The system features an exclusive LightningID fingerprint identification engine, a biometric data-collection device mounted on walls outside the offices of each store manager. Employees enroll in the system by providing fingerprint samples, which are converted into algorithms and stored in a database for comparison. With two finger-taps on a digital sensor, the system attempts a match to authenticate employees’ identities as it logs in precise arrival and departure times.

Timecard Monitor’s comprehensive software also allows companies to set-up specific parameters such as employee schedules, pay policies, pre-populated holidays, etc., all of which can be compiled in detailed management reports.

And, the application provides seamless integration with leading payroll and accounting packages such as QuickBooks, PeachTree, ACCPAC, ADP and Paychex.

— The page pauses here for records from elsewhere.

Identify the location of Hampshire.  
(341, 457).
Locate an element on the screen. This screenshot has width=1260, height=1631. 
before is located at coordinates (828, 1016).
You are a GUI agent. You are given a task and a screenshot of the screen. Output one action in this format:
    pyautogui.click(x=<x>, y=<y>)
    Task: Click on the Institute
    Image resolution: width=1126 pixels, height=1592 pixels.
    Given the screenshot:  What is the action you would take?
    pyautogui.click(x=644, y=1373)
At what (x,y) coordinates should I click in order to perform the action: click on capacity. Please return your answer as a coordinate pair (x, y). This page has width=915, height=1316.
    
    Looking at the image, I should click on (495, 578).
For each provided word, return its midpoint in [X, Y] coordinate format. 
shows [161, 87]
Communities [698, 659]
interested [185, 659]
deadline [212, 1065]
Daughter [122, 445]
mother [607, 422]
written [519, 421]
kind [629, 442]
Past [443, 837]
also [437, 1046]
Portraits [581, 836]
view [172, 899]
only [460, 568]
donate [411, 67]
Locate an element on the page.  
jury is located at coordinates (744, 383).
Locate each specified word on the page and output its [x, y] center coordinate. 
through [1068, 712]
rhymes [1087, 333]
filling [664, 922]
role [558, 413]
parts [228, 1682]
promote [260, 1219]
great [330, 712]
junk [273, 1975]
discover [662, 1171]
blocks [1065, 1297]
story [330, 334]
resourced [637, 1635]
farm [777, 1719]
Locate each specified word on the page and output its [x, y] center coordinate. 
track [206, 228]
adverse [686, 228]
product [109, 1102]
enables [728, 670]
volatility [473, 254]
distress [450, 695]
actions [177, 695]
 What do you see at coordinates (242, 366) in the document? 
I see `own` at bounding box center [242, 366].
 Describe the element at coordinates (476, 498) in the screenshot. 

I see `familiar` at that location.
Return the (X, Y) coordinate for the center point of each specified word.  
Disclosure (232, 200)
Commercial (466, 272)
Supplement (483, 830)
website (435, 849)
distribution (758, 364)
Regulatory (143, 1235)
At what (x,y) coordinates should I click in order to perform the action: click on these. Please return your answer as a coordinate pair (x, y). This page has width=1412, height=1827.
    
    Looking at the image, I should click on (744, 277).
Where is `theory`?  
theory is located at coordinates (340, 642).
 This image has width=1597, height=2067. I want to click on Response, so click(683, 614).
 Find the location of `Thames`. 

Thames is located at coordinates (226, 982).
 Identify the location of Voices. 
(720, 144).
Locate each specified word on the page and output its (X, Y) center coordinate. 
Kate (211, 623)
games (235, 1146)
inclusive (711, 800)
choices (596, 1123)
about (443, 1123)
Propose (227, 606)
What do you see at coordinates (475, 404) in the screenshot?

Tracking time and attendance of nearly 140 employees with Timecard Monitor provided superior security, accuracy, and efficiency; improved employee accountability and productivity; and reduced payroll costs.

Installation took less than 10 minutes at each site and was described by General Manager Guy Ruffo, as impressively smooth and easy. But more importantly, it addressed all of the challenges defined by on-site managers while satisfying corporate expectations.

The system fully-automated the tracking of employee hours and streamlined the payroll administration process. Its application of biometric recognition technology enabled the capacity to “know” employees and their work schedules. For example, managers could pre-program shifts, restricting employee “log-ins” to within a five-minute window from the assigned start time. In addition to eliminating the issue of early-arrivals, it also prevented other forms of time-fraud, such as buddy-punching and red-flagged questionable entries, allowing administrators to reconcile and/or modify the data.

It enabled store managers to concentrate on the core business by removing the time-consuming tasks associated with preprocessing payroll and, in doing so, eliminated human errors from the process.

“Timecard Monitor provides a cost-effective approach for managing employee time and attendance,” said Ruffo. “We’ve realized a diverse and broad range of benefits including everything from reductions in overtime, simplified social security payments, ease of access to management information, and the ability to maintain our payroll budget.”